CCCO was a type of epithelial ovarian cancer, which was highly malignant and had a poor prognosis[6]. Studies showed that the incidence of Asians was significantly higher than that of other races[7, 8]. The median age of this disease was 55 years old[9]. In our study, both CCAO and MCAO patients were selected for surgical treatment, whose age were between 50–59 years old (CCAO: 34.69%, MCAO: 32.05%), and most of them were white people. For CCAO patients, who younger than 40 years old were apt to own a poor prognosis, while there is no statistical difference between the age and poor prognosis for MCAO patients. Interestingly, bilateral ovarian disease of the patients with CCAO increased their poor prognosis. As the level of AJCC T staging increasing of CCAO or MCAO patients, the risk of adverse prognosis improved. Lymph node metastasis and distant organ metastasis were the important factors for its adverse outcome. Importantly, Multi-regional lymph node surgical removal (4 or more regional) could improve a good survival outcome for CCAO patient. In MCAO patients, the worse of the grade, the worse of the survival prognosis. Regional lymph node dissection could improve their poor prognosis. Many studies have shown that lymphadenectomy was very controversial for their prognosis[10–12], but we recommend that patients with CCAO or MCAO could undergo lymphadenectomy during surgery.
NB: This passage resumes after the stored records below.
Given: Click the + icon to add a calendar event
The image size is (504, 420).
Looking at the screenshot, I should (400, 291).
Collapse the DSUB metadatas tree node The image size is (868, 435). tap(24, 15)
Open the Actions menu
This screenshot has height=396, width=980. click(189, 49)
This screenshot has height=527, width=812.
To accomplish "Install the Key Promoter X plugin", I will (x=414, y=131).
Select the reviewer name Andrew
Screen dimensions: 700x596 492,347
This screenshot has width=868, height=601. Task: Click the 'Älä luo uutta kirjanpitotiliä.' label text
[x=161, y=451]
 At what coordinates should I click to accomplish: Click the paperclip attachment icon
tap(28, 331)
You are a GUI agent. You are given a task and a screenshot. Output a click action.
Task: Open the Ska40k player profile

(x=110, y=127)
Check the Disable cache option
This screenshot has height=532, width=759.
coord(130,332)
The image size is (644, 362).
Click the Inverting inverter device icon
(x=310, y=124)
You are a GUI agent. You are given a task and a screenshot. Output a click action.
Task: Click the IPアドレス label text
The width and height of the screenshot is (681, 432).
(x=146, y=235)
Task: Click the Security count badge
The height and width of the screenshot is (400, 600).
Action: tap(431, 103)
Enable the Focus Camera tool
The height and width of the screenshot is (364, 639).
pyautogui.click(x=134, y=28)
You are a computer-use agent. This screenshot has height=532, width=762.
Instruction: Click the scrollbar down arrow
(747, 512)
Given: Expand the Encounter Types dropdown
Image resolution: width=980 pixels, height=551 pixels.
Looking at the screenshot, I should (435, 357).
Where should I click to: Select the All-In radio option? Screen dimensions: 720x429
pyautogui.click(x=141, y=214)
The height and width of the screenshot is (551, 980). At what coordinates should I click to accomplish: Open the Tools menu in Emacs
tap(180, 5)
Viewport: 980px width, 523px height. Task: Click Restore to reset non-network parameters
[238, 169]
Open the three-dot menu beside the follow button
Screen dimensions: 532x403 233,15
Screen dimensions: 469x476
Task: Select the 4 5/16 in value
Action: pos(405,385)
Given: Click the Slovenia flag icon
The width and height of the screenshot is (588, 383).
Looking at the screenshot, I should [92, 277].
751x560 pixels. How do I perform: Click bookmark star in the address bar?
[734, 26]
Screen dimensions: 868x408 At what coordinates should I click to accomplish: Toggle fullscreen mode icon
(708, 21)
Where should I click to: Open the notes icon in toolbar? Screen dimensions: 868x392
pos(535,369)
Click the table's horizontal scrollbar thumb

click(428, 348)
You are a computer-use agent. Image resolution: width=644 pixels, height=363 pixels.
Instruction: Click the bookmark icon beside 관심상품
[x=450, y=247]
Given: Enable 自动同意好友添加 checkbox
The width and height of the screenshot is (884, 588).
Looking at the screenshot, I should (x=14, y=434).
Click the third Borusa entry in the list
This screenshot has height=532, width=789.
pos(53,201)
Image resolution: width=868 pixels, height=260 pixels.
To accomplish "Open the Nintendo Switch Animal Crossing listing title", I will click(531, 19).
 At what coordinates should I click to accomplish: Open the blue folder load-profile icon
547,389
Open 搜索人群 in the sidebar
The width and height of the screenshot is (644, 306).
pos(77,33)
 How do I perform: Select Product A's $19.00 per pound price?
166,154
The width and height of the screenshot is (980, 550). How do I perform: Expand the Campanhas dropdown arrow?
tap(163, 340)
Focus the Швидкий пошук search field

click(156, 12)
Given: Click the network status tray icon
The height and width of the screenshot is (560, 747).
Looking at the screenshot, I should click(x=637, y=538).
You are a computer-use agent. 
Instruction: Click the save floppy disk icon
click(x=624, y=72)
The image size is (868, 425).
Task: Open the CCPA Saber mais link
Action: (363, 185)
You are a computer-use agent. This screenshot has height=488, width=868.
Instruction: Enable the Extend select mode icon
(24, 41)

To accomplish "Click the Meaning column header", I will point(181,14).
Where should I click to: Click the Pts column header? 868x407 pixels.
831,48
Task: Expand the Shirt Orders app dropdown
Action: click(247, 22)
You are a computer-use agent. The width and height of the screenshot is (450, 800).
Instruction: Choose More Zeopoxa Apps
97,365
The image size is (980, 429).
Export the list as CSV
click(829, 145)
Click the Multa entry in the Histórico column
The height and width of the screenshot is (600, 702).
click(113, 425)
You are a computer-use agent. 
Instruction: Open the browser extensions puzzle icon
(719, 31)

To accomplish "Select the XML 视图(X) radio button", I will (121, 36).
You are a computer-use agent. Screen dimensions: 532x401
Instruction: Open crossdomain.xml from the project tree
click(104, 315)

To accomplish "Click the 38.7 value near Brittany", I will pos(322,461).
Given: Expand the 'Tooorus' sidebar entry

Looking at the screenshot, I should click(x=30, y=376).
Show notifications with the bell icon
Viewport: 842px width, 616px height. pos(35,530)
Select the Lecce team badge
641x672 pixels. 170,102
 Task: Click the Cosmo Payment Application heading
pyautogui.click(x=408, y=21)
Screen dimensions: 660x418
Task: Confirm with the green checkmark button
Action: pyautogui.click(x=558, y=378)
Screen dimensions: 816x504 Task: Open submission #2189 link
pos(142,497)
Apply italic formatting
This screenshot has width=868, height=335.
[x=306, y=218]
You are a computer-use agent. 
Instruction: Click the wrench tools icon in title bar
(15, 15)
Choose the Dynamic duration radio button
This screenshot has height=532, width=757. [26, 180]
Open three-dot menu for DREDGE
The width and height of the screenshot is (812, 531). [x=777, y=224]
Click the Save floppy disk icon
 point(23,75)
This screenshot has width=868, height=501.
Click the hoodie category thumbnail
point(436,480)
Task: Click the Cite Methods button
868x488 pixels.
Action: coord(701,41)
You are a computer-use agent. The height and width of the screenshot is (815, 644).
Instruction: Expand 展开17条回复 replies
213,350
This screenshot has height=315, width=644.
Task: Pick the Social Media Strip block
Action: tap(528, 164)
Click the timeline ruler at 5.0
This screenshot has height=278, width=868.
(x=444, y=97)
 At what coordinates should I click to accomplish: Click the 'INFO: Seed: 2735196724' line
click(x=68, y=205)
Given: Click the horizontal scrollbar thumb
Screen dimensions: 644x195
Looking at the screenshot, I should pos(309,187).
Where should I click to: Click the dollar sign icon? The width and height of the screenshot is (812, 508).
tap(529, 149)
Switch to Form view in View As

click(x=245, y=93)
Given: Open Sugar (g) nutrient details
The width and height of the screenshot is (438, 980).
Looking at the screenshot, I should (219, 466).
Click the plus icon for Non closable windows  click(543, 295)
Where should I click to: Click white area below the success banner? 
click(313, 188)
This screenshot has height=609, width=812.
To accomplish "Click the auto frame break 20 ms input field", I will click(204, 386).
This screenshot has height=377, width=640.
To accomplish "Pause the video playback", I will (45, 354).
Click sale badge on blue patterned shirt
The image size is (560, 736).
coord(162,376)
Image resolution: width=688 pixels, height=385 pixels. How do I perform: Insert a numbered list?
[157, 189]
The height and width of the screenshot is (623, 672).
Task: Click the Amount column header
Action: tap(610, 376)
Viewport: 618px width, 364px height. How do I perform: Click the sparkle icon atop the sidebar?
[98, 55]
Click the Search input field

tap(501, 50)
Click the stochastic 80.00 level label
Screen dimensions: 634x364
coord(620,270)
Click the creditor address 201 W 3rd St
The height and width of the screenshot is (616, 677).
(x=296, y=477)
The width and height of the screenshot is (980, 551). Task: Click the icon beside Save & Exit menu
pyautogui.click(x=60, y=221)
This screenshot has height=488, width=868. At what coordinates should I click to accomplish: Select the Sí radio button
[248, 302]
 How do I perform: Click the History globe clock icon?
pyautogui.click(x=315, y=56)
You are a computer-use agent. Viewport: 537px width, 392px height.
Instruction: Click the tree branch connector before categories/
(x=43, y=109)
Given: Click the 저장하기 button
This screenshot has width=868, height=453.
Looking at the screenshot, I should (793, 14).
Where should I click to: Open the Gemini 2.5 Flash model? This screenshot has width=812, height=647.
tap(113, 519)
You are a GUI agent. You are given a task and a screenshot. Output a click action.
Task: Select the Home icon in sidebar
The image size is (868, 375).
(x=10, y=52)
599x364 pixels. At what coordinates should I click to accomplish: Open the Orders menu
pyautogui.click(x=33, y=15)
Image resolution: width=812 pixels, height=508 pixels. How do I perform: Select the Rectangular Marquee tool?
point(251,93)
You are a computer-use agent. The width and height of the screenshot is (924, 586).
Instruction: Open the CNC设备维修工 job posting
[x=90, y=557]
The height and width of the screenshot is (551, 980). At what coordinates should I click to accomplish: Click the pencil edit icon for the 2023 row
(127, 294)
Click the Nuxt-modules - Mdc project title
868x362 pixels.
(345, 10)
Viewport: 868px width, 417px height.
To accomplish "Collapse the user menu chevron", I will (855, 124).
The nomogram model is currently an important tool for assessing the staging system and prognosis, and it is widely used in clinical research[13–15]. Our research comprehensively analyzed the above independent factors by establishing nomogram prediction model, using to predict the 3-year and 5-year CSS in CCAO or MCAO patients. In the nomogram, we could quickly screen out the independent risk factors. And according to their total scores added, the 3-year and 5-year CSS of patients with CCAO or MCAO after surgery were displayed, which had important clinical value.
At the same time, the ROC curve was established for the two models, which showed that the two models had better discrimination and better diagnostic effects. By drawing the calibration curve, we found that the predicted value and the actual value in the curve diagram of the two prediction models were consistent, which indicated that the prediction models had better calibration capabilities. Therefore, the establishment of the two models was satisfactory and could be used for clinical preliminary treatment evaluation. Some studies have shown that for CCCO patients, the survival rate after surgery was the key to evaluating treatment[16–18]. Our survival analysis showed that the survival time of patients with high-risk factors was shorter than that of patients with low-risk factors.
The shortcomings of this study were that the prognosis of patients was evaluated only from the perspective of surgery, and the included indicators had some limitations. At the same time, the study did not conduct external verification. Therefore, it is necessary to collect more clinical data to verify this and provide a more favorable guarantee for the implementation of precise and individualized treatment.